Despite food insecurity rates remaining stable for many groups and even decreasing for families with children during the COVID-19 pandemic, recent rollbacks in programs and eligibility and rapid food price inflation have put more families with children at risk of food insecurity. Families with children consistently experience higher-than-average rates of food insecurity, which can have significant developmental effects on children later in life.
In 2021, 4.6 million households with children were food insecure and struggled with consistent, dependable access to enough food for an active, healthy life. Investments in social safety net programs during the pandemic—including advanced child tax credit (CTC) payments, the Pandemic-EBT program (P-EBT), Universal School Meals (USM), and more flexibility around Supplemental Nutrition Assistance Program (SNAP) benefits—effectively decreased food insecurity rates for these families. Additional flexibility in program applications and recertifications also reduced the risk of eligible families falling off program rolls because of administrative challenges and experiencing hardship.
Now, federal and state policymakers have an opportunity to build on pandemic-era policy innovations at the White House Conference on Hunger, Nutrition, and Health. To ensure food insecurity remains low now and into the future, policymakers can expand the CTC, adjust SNAP for inflation more frequently, reinstate USM, and decrease barriers to ordering groceries online with SNAP benefits.
Rapid food inflation and rollbacks of social supports have left families with fewer resources to meet rising costs
Since the beginning of 2022, inflation has reached a 40-year high, increasing food, utility, medical, and housing costs for families.

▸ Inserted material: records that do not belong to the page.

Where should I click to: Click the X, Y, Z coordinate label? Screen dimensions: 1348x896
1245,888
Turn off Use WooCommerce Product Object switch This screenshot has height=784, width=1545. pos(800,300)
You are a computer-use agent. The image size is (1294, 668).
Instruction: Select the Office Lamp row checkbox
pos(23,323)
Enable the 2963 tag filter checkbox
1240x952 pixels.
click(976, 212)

Families are facing grocery prices 13.1 percent higher than in 2021. Such rapid, sustained inflation across food and other essential goods is likely to increase families’ risk of food insecurity, as higher food prices push up local food insecurity rates.
“We’re struggling more this year because of the rise of cost of everything, more so than when the pandemic hit. The prices of gas and food is ridiculous.”

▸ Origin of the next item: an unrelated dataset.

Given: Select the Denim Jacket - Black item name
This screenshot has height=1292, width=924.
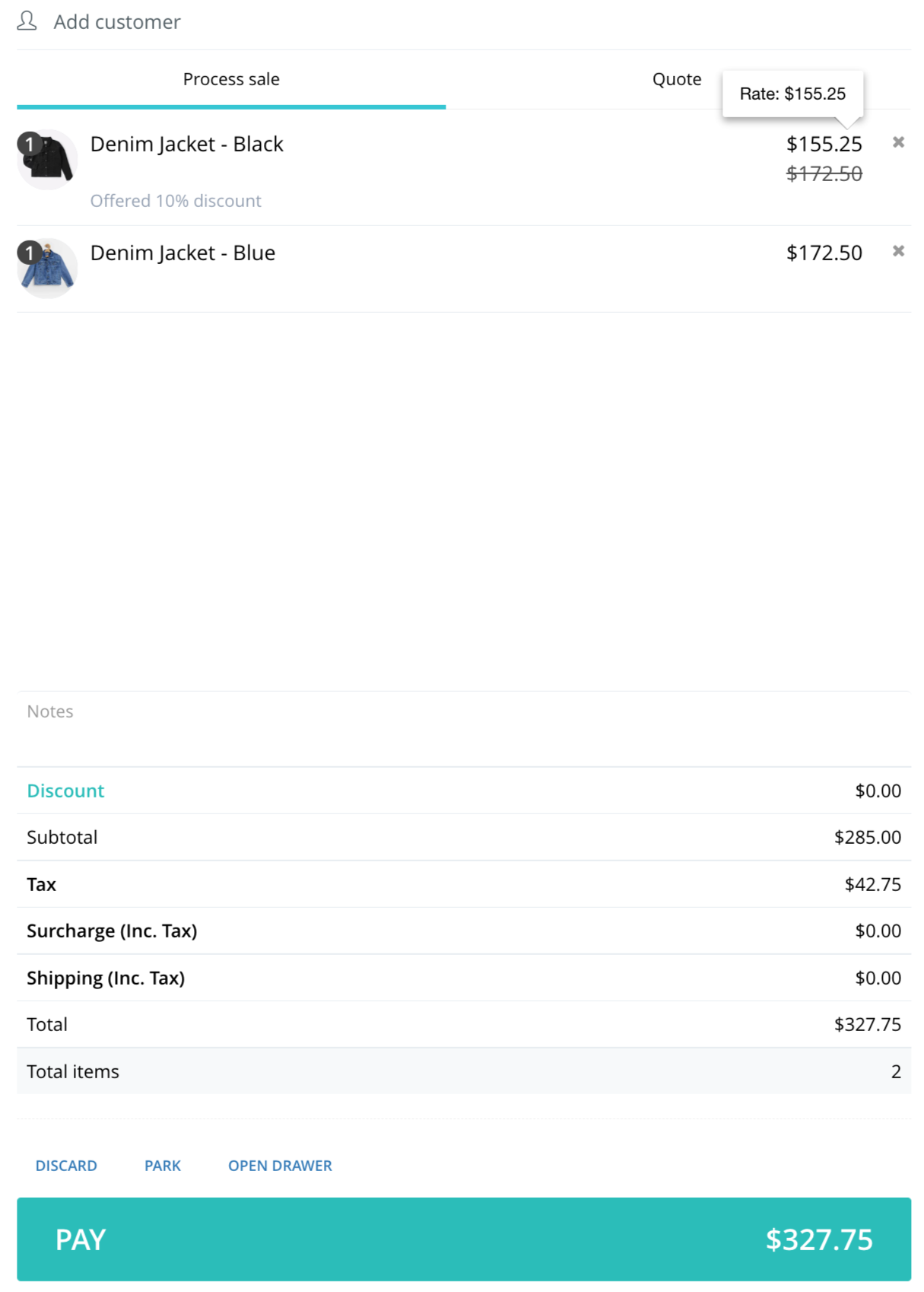Looking at the screenshot, I should tap(186, 144).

—Mother in Texas participating in a USDA meals program, summer 2022
Families with low incomes bear the brunt of inflation’s effects, as they spend most of their budget on necessities, like housing, utilities, food, and medical expenses, and have less flexibility to shift their spending in response to price changes. To cope with rising prices, families often reduce the nutritional quality of their food, choose between paying for food or other expenses, reduce their food intake, and opt for lower-cost alternatives, all of which point to deepening food insecurity. Recent data from the Health Reform Monitoring Survey in summer 2022 indicate food insecurity is on the rise for all adults, and alarmingly, a quarter of adults with young children report they were food insecure in the previous 30 days, nearly 8 percentage points higher than in 2021.
But inflation is just one factor that influences families’ budgets. Families now have fewer resources to cope with increasing prices as the advanced CTC payments and USM have expired, SNAP emergency allotments are being rolled back, and no state currently has a 2022–23 school year P-EBT plan approved. Even existing supports aren’t keeping up with families’ food costs, as the maximum SNAP benefits are at times insufficient to meet families’ needs.

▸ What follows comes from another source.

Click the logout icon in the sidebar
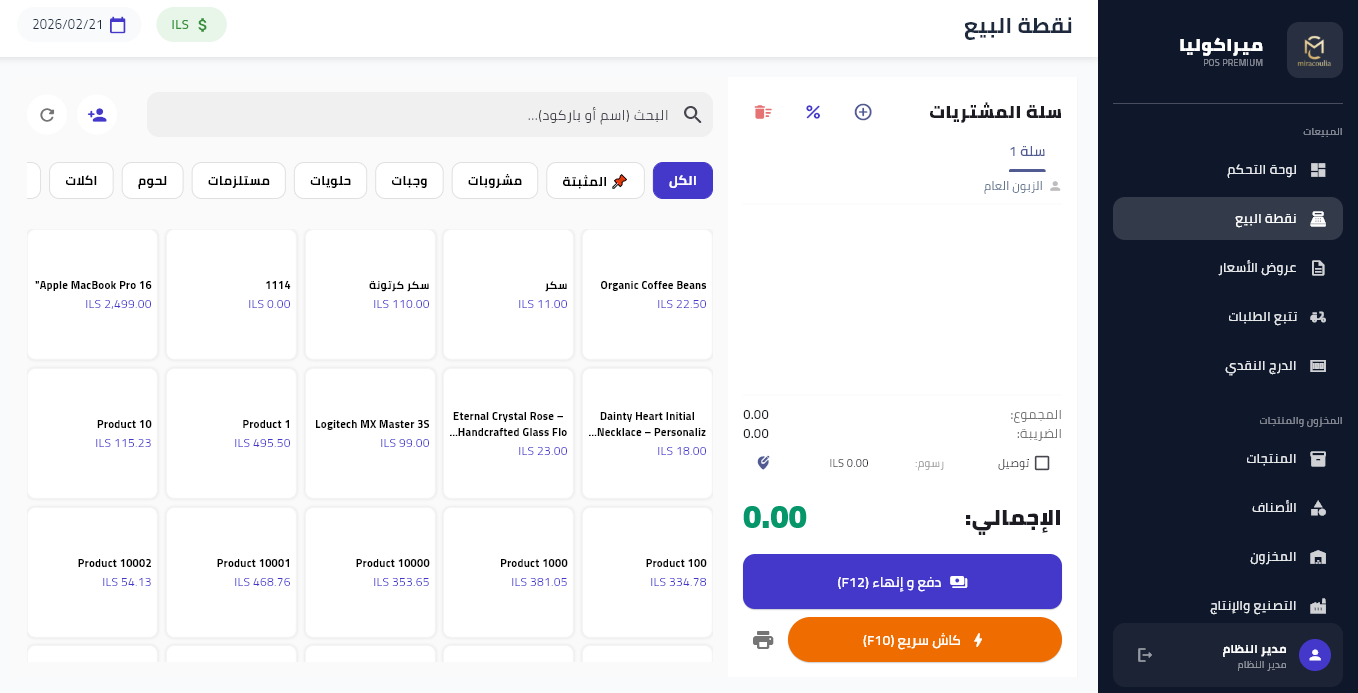The height and width of the screenshot is (693, 1358). [1145, 655]
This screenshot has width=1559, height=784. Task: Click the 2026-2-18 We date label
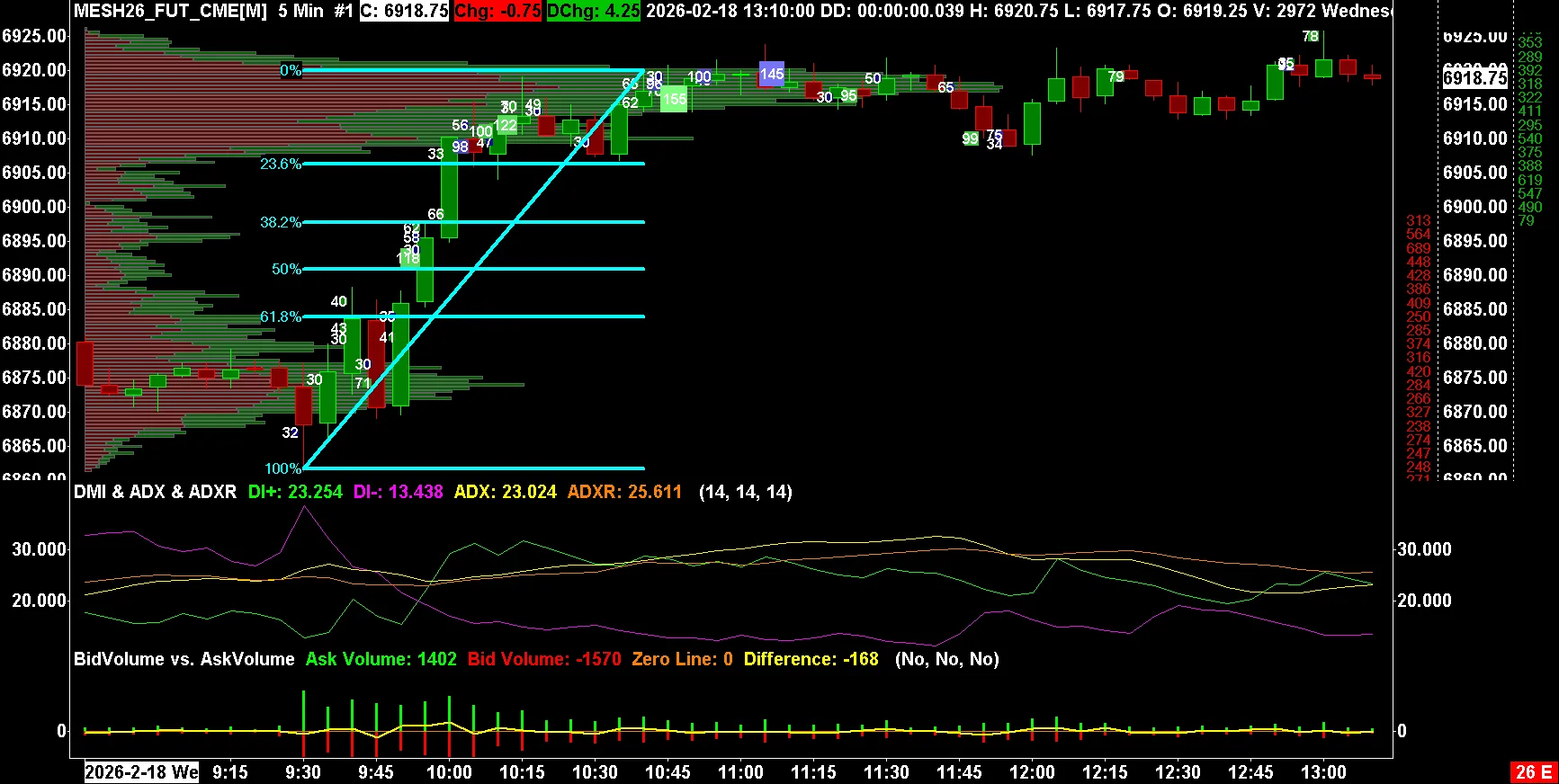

Food insecurity isn’t experienced equitably either. Black households with children experience food insecurity at almost three times the rate of white families, and Hispanic/Latinx families with children didn’t see a significant decrease in food insecurity between 2020 and 2021, pointing to persistent racial and ethnic disparities in food hardship that reflect a long history of structural disinvestment in communities of color.
How can we ensure food insecurity remains low moving forward?
As inflation places sustained pressure on families’ budgets and pandemic-era policy solutions expire, policymakers can take steps to ensure families with children have the resources they need to access a sufficient, nutritious diet. The White House Conference on Hunger, Nutrition, and Health can hopefully help policymakers prioritize these steps. The Conference released its National Strategy (PDF), which includes some of the following short-term approaches to address food insecurity and its root causes:
- Expanding the child tax credit. Advanced CTC payments significantly reduced food insecurity. Ensuring the credit is permanently available to these families should be a priority.
- Adjusting SNAP benefits for inflation twice a year in periods of high inflation and continuing emergency allotments until inflation abates. SNAP benefits will be adjusted in October to account for inflation, but this change will be several months too late for families who experienced hardship all summer. Adjusting benefits twice a year in periods of high inflation can create more timely support.
- Reinstate USM. Universal access to free breakfasts and lunches is proven to reduce food insecurity and has broad support from adults nationwide.
- Decrease barriers to online ordering. Families in rural areas and those who face mobility challenges have limited access to fresh food in grocery stores. Although the expansion of the SNAP Online Purchasing Pilot allows most families to use their SNAP benefits for online grocery purchases, delivery costs pose a significant challenge. Allowing SNAP benefits to cover delivery costs can reduce this barrier to families accessing fresh food.
Ultimately, any long-term strategy to address food insecurity must tackle the root causes. Streamlining and connecting public benefit programs, increasing access to guaranteed income programs, and increasing job quality and access to education, training, and employment can start to address these issues, but the above strategies can and should be implemented in the short term to address current hardship.